TASK DIRECTIONS: Retype each of the following records line for line, without changing anything.

GIVEN DATA:
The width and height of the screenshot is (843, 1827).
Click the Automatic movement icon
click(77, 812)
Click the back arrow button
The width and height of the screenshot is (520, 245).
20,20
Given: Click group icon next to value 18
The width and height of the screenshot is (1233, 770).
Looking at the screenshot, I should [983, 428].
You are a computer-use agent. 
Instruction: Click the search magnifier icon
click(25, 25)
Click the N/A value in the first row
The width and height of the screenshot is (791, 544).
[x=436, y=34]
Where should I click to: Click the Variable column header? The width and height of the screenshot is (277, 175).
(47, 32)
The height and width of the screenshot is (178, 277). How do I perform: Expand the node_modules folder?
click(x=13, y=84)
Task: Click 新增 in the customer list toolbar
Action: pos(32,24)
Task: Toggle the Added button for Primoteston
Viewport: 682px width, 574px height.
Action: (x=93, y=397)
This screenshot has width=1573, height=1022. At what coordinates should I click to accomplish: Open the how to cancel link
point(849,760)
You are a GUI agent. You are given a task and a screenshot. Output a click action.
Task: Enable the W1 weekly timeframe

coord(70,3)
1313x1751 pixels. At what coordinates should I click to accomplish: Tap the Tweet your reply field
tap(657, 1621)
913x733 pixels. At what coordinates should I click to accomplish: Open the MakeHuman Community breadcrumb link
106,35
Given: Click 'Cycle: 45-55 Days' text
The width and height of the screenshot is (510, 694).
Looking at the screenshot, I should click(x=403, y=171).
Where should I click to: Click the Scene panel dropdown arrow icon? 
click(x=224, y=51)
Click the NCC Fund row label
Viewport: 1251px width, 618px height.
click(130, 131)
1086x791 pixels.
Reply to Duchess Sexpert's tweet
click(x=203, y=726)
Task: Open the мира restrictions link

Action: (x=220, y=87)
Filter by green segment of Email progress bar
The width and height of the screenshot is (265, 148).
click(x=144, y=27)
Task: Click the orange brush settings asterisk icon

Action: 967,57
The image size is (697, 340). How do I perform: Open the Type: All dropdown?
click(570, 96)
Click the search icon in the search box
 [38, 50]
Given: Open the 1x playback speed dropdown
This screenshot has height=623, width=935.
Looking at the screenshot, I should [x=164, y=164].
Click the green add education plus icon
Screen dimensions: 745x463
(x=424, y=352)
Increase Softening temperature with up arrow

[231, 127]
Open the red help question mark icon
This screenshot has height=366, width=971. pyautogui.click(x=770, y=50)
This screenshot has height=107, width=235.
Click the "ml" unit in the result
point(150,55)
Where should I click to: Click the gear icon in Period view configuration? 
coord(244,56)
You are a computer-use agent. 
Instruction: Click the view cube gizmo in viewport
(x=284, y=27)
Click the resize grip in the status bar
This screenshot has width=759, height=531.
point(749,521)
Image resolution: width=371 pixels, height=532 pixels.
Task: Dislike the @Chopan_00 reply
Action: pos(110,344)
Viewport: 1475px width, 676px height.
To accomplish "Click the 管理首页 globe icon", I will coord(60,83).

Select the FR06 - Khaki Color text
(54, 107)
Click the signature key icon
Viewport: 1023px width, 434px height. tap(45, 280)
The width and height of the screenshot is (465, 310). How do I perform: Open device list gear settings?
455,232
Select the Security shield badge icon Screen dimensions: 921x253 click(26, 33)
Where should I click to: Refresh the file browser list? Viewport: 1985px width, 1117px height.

TASK SOLUTION:
The width and height of the screenshot is (843, 1827).
Click the Automatic movement icon
click(77, 812)
Click the back arrow button
The width and height of the screenshot is (520, 245).
20,20
Given: Click group icon next to value 18
The width and height of the screenshot is (1233, 770).
Looking at the screenshot, I should [983, 428].
You are a computer-use agent. 
Instruction: Click the search magnifier icon
click(25, 25)
Click the N/A value in the first row
The width and height of the screenshot is (791, 544).
[x=436, y=34]
Where should I click to: Click the Variable column header? The width and height of the screenshot is (277, 175).
(47, 32)
The height and width of the screenshot is (178, 277). How do I perform: Expand the node_modules folder?
click(x=13, y=84)
Task: Click 新增 in the customer list toolbar
Action: pos(32,24)
Task: Toggle the Added button for Primoteston
Viewport: 682px width, 574px height.
Action: (x=93, y=397)
This screenshot has width=1573, height=1022. At what coordinates should I click to accomplish: Open the how to cancel link
point(849,760)
You are a GUI agent. You are given a task and a screenshot. Output a click action.
Task: Enable the W1 weekly timeframe

coord(70,3)
1313x1751 pixels. At what coordinates should I click to accomplish: Tap the Tweet your reply field
tap(657, 1621)
913x733 pixels. At what coordinates should I click to accomplish: Open the MakeHuman Community breadcrumb link
106,35
Given: Click 'Cycle: 45-55 Days' text
The width and height of the screenshot is (510, 694).
Looking at the screenshot, I should click(x=403, y=171).
Where should I click to: Click the Scene panel dropdown arrow icon? 
click(x=224, y=51)
Click the NCC Fund row label
Viewport: 1251px width, 618px height.
click(130, 131)
1086x791 pixels.
Reply to Duchess Sexpert's tweet
click(x=203, y=726)
Task: Open the мира restrictions link

Action: (x=220, y=87)
Filter by green segment of Email progress bar
The width and height of the screenshot is (265, 148).
click(x=144, y=27)
Task: Click the orange brush settings asterisk icon

Action: 967,57
The image size is (697, 340). How do I perform: Open the Type: All dropdown?
click(570, 96)
Click the search icon in the search box
 [38, 50]
Given: Open the 1x playback speed dropdown
This screenshot has height=623, width=935.
Looking at the screenshot, I should [x=164, y=164].
Click the green add education plus icon
Screen dimensions: 745x463
(x=424, y=352)
Increase Softening temperature with up arrow

[231, 127]
Open the red help question mark icon
This screenshot has height=366, width=971. pyautogui.click(x=770, y=50)
This screenshot has height=107, width=235.
Click the "ml" unit in the result
point(150,55)
Where should I click to: Click the gear icon in Period view configuration? 
coord(244,56)
You are a computer-use agent. 
Instruction: Click the view cube gizmo in viewport
(x=284, y=27)
Click the resize grip in the status bar
This screenshot has width=759, height=531.
point(749,521)
Image resolution: width=371 pixels, height=532 pixels.
Task: Dislike the @Chopan_00 reply
Action: pos(110,344)
Viewport: 1475px width, 676px height.
To accomplish "Click the 管理首页 globe icon", I will coord(60,83).

Select the FR06 - Khaki Color text
(54, 107)
Click the signature key icon
Viewport: 1023px width, 434px height. tap(45, 280)
The width and height of the screenshot is (465, 310). How do I perform: Open device list gear settings?
455,232
Select the Security shield badge icon Screen dimensions: 921x253 click(26, 33)
Where should I click to: Refresh the file browser list? Viewport: 1985px width, 1117px height.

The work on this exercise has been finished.